Stored data entries
------------------------------------------------

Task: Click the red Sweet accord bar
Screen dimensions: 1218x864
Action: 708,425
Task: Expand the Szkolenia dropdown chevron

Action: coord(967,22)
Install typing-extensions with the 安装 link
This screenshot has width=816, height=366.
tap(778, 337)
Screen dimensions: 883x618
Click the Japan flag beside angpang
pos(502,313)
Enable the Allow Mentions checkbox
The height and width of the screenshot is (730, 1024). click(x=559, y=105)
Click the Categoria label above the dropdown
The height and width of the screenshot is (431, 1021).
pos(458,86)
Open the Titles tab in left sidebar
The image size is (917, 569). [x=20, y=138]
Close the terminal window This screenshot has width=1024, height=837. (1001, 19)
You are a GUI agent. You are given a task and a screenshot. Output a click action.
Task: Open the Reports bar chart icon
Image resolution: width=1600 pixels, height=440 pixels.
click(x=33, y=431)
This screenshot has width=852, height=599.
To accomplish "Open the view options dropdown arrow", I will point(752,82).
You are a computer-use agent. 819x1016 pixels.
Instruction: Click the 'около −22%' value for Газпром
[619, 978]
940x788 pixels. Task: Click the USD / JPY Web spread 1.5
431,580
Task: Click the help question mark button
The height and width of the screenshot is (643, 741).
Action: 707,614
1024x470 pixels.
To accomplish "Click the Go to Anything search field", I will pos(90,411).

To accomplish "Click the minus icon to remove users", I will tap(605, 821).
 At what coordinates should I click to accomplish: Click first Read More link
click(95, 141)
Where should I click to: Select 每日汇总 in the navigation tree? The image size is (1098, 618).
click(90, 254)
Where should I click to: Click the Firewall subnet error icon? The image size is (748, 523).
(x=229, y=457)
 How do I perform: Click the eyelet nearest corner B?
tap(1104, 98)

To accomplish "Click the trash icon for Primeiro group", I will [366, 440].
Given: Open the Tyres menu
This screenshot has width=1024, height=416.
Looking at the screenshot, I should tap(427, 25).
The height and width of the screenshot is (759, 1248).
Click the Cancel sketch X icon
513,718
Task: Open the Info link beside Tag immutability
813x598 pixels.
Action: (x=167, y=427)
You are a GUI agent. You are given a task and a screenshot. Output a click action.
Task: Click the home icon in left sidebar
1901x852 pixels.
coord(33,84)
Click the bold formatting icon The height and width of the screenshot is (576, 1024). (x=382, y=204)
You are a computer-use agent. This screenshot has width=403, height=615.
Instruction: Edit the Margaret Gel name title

------------------------------------------------

TO DO: All lines with the word "computer" need to be copied from the data above.

ANSWER TO THE EXERCISE:
You are a computer-use agent. 819x1016 pixels.
You are a computer-use agent. This screenshot has width=403, height=615.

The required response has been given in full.